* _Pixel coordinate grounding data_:
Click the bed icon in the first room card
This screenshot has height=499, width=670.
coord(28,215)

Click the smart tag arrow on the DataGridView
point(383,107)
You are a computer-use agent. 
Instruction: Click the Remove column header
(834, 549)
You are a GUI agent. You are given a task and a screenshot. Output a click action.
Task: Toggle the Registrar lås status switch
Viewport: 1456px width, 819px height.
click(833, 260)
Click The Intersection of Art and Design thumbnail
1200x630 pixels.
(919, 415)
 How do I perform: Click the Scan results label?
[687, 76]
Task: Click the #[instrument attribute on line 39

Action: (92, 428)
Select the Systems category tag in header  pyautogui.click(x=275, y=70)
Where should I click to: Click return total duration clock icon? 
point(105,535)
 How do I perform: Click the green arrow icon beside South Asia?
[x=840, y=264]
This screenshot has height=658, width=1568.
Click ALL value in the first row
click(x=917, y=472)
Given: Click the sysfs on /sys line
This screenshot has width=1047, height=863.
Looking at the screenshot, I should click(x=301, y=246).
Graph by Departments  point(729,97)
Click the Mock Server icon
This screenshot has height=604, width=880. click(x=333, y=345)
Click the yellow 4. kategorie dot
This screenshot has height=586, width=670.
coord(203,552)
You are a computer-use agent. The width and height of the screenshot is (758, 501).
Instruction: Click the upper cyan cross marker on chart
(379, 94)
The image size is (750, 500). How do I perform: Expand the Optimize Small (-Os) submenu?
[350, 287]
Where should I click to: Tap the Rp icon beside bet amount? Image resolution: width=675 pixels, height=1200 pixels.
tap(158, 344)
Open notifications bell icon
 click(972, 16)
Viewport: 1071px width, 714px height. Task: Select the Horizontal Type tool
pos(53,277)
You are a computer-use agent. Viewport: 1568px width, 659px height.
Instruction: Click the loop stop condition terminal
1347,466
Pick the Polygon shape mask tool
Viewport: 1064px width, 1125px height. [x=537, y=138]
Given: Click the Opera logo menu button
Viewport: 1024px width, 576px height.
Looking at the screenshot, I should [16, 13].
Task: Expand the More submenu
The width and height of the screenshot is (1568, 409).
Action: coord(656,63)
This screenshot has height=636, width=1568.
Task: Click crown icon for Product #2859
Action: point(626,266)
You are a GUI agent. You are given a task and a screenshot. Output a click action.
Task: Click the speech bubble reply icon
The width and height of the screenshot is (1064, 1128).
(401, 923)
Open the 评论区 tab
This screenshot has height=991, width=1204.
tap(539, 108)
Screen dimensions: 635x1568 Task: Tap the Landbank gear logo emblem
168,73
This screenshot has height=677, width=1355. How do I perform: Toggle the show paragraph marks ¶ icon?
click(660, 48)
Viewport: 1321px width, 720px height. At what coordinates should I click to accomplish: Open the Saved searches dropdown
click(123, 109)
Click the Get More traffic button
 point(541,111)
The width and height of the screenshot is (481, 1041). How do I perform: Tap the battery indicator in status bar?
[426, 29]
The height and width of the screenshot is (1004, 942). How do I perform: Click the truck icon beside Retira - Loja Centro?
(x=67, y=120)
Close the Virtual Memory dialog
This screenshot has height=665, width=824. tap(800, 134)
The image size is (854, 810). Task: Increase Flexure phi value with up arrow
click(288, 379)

* _What this task involves_:
Using the entries above, output exactly the lines between the line holding "This screenshot has height=586, width=670." and the line holding "Task: Expand the More submenu", end lines included, and nothing more.

* _Exercise result_:
This screenshot has height=586, width=670.
coord(203,552)
You are a computer-use agent. The width and height of the screenshot is (758, 501).
Instruction: Click the upper cyan cross marker on chart
(379, 94)
The image size is (750, 500). How do I perform: Expand the Optimize Small (-Os) submenu?
[350, 287]
Where should I click to: Tap the Rp icon beside bet amount? Image resolution: width=675 pixels, height=1200 pixels.
tap(158, 344)
Open notifications bell icon
 click(972, 16)
Viewport: 1071px width, 714px height. Task: Select the Horizontal Type tool
pos(53,277)
You are a computer-use agent. Viewport: 1568px width, 659px height.
Instruction: Click the loop stop condition terminal
1347,466
Pick the Polygon shape mask tool
Viewport: 1064px width, 1125px height. [x=537, y=138]
Given: Click the Opera logo menu button
Viewport: 1024px width, 576px height.
Looking at the screenshot, I should [16, 13].
Task: Expand the More submenu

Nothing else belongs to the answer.